Hi, this may be a newbie question, but should I be...
# ask-the-community
Hi, this may be a newbie question, but should I be using burstable instances for flyte workflows or should I avoid them? Since ML/AI workflows typically run for a short duration, I’m wondering if I should avoid burstable instances?
Ml ai workflows actually can run for days right
Right - but it runs at full capacity for the whole time so I figured maybe burstable instances are not well suited? Correct me if I’m wrong
no harm in using burstable probably. it’ll just run slower than you might be comfortable with. could consider using spot instances with checkpointing for likely better savings.
Right that makes sense - thanks
Actually it looks like that might not be the case - see this post if you’re interested: https://blog.coiled.io/blog/burstable-vs-nonburstable.html
“Coiled runs a suite of Python/Dask benchmarks on AWS. This collection of ~100 benchmarks cover common data science, data engineering, and machine learning workloads. A typical run takes around 150 instance-hours (though as we’ll see, this depends on the choice of instance type). When we switched from burstable to non-burstable instance types, we saw a significant reduction in cost. For instance, comparing two individual runs, we saw costs go from $7.13 (burstable) to $3.89 (non-burstable).”

....................

◆ SET TASKS ◆
[1] Retype the part of the burstable instances thread that opens with the words containing "Hi, this may be a newbie question, but should I be..." and closes with "avoid burstable instances?".
[2] Carry the burstable instances thread on from its final post.
The listing after the burstable instances thread has no connection to it.

◆ DATASET CONTENT ◆
....................

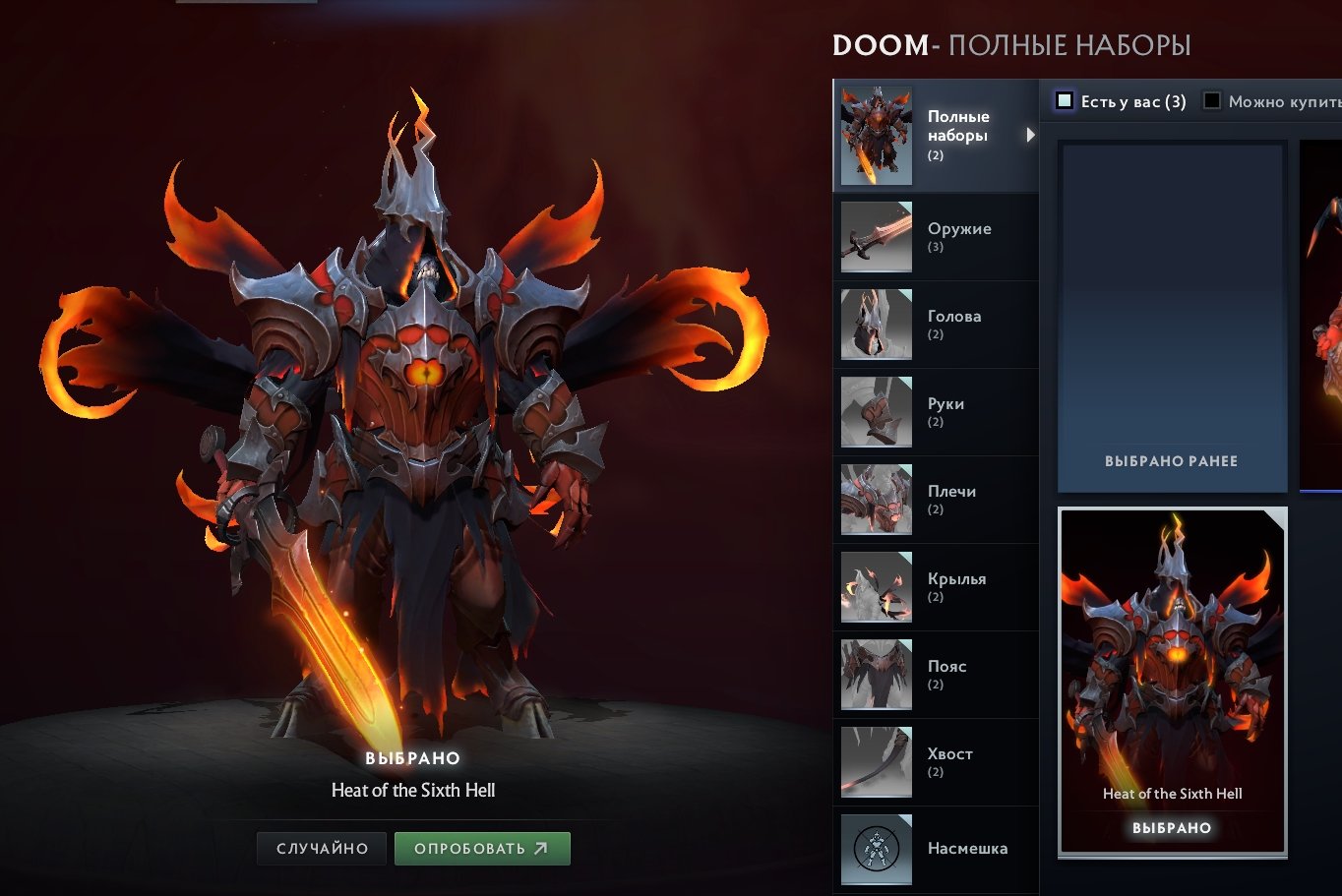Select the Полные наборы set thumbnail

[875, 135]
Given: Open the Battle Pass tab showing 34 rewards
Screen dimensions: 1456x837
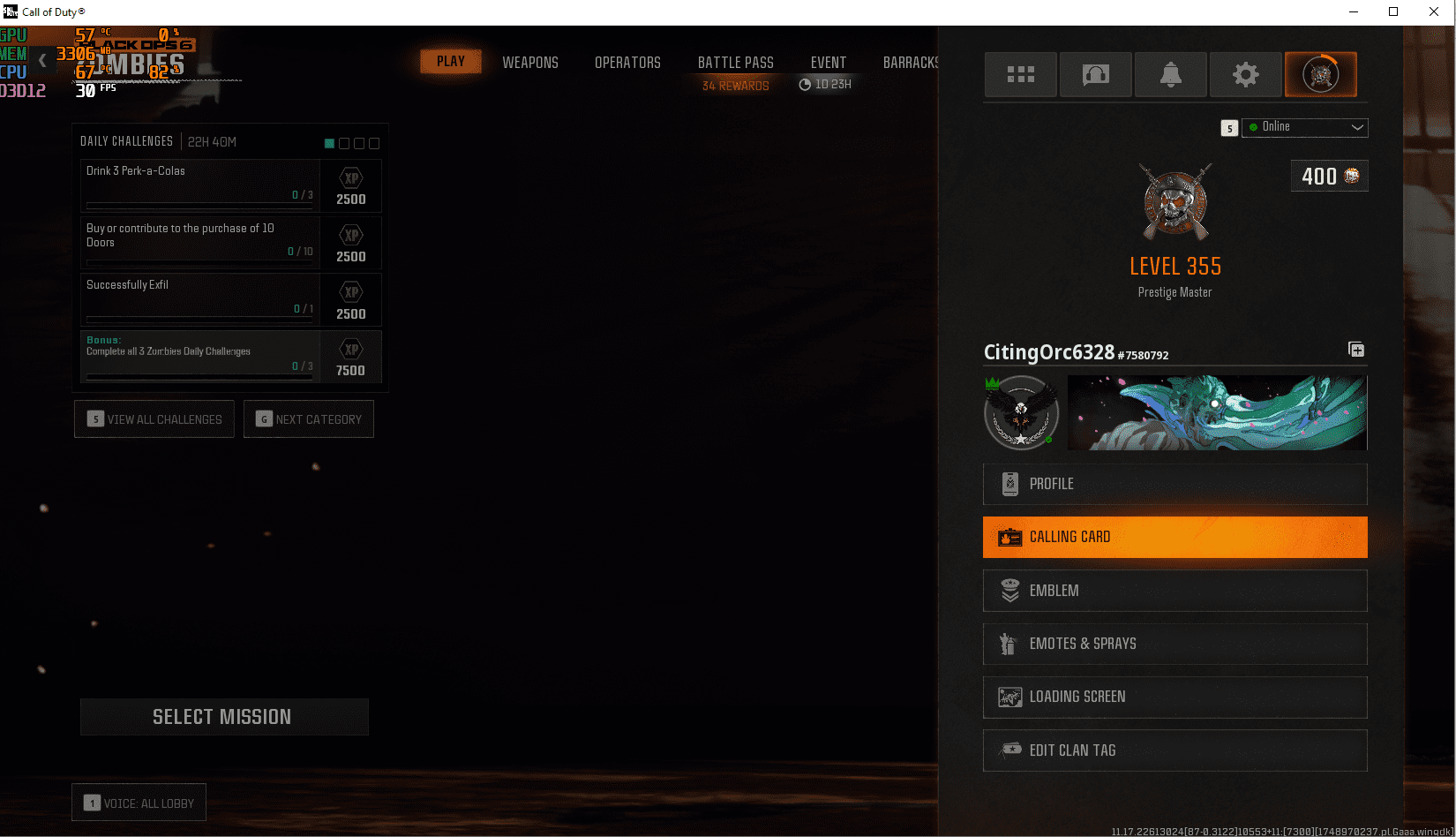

....................

◆ EXPECTED ANSWERS ◆
[1]
Hi, this may be a newbie question, but should I be...
# ask-the-community
Hi, this may be a newbie question, but should I be using burstable instances for flyte workflows or should I avoid them? Since ML/AI workflows typically run for a short duration, I’m wondering if I should avoid burstable instances?

[2]
seems reasonable
but it’s probably workload-specific. spot + check pointing will still give you good savings though, assuming you can do it correctly
Dask and Flyte are very different- in terms of how they use the machines. But ya if we want max compute performance it might help for sustained compute requirements
Are there any benchmarks from Flyte?
For Compute - nope
We are an orchestrator so we benchmark number of tasks and workflows
Right - so given a similar data/ML workloads, wouldn’t dask’s benchmark still be roughly same on Flyte?
Or am I missing something?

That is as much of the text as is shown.